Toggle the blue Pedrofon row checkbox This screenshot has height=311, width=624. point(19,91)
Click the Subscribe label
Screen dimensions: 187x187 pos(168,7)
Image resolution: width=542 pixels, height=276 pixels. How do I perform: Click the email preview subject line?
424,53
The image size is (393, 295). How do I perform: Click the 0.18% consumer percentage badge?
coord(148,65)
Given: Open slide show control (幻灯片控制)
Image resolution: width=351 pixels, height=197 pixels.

**********

Task prompt —
Copy the line containing "Given: Open slide show control (幻灯片控制)" exactly. Then copy every line after it through the end of the listing, and nothing more.

Result —
Given: Open slide show control (幻灯片控制)
Image resolution: width=351 pixels, height=197 pixels.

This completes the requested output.